- Austin in 1953.

Diwan of Travancore
- In office 1932–1934
- Monarch: Chithira Thirunal
- Preceded by: V. S. Subramanya Iyer
- Succeeded by: Muhammad Habibullah

Personal details
- Born: 20 July 1887 United Kingdom
- Died: 1976 (age 89) United Kingdom

= Thomas Austin (civil servant) =

British civil servant of the Indian civil service and administrator

Sir Thomas Austin, KCIE (20 July 1887 - 27 June 1976) was a British civil servant of the Indian civil service and administrator who served as the Diwan of Travancore from 1932 to 1934.

== Early life ==
Thomas Austin was born in 1887 to a British clergyman, Rev. T. Austin. He was educated at Plymouth College and Jesus College, Cambridge.
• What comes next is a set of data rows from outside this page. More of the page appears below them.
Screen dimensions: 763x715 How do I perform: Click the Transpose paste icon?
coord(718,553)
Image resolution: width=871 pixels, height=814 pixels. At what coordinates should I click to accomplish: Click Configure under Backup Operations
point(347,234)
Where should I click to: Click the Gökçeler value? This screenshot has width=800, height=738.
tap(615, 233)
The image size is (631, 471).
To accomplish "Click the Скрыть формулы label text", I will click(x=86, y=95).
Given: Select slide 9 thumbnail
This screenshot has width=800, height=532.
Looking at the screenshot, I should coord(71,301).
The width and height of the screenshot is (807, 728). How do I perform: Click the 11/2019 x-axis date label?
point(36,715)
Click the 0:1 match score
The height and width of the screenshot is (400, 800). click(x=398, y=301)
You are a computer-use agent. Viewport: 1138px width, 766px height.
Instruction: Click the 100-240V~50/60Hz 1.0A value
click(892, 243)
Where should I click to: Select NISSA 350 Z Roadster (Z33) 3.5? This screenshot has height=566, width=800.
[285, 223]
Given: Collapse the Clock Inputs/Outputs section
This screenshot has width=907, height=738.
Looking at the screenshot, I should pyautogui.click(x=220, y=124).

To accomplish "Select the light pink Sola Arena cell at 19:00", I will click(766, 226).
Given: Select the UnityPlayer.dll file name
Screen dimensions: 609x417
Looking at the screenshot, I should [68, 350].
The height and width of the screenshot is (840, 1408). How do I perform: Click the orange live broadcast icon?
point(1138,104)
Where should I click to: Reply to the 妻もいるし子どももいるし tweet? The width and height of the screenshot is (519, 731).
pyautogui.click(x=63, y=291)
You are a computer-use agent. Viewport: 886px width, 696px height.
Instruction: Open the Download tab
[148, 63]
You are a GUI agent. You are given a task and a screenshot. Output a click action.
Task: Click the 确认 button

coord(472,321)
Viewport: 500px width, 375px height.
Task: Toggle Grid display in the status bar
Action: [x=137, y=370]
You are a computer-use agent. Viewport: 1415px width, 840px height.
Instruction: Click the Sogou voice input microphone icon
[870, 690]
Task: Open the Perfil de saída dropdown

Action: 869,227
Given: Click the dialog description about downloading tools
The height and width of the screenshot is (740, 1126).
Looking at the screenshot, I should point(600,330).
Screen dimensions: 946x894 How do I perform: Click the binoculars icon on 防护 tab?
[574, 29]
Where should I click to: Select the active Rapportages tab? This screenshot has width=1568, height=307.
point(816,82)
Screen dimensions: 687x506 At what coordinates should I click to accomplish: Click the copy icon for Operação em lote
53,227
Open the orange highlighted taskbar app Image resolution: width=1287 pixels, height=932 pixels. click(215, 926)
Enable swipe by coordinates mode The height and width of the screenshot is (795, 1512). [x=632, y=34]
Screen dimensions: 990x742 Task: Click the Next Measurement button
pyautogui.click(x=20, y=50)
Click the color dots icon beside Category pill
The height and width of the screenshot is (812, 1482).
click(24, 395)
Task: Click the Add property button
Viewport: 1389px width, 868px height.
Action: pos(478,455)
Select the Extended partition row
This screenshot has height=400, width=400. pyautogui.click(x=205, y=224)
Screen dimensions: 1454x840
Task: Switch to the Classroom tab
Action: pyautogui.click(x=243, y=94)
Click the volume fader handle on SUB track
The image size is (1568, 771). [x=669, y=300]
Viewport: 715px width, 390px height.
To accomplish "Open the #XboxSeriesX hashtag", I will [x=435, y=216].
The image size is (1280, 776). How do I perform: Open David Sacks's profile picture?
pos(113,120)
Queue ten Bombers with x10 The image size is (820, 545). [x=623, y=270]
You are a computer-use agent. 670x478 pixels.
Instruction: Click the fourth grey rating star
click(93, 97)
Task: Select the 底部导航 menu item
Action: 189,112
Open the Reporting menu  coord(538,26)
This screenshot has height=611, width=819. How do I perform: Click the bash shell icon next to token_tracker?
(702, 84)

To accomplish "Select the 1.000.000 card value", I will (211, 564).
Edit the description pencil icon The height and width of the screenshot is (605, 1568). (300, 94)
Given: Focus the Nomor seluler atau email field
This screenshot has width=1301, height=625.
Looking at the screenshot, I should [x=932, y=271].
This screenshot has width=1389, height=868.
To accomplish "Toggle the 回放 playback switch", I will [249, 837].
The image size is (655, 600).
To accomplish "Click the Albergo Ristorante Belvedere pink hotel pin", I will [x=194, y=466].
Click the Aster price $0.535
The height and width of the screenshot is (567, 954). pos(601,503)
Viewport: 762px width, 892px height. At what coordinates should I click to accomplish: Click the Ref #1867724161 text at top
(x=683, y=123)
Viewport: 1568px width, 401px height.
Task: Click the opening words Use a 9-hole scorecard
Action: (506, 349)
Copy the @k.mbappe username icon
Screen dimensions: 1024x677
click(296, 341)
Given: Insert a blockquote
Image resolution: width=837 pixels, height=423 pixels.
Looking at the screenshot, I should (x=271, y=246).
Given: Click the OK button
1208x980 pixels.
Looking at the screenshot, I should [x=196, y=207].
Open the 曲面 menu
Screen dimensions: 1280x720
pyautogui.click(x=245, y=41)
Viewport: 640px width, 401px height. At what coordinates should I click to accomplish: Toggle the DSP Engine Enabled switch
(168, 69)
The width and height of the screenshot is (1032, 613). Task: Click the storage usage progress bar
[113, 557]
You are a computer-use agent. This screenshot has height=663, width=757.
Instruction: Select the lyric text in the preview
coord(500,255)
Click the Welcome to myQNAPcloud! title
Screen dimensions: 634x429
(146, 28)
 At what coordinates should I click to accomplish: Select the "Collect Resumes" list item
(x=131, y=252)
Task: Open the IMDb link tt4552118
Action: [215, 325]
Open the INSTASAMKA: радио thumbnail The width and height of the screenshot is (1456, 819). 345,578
== Indian civil service ==
Thomas Austin entered the Indian Civil Service in 1910 and served in various junior positions before being appointed District Collector of Nilgiris in 1929. He served as Collector of Nilgiris from 1929 to 1932 when he was appointed the Diwan of Travancore on a two-year contract. In his later life, Austin also served as Chief Secretary of the Government of Madras.

== Honours ==
Austin was made a Knight Commander of the Order of the Indian Empire in the 1945 New Year Honours.

Austin Town in the city of Bangalore, India is named after Thomas Austin who had built houses for low-income groups in the Cantonment section of the city.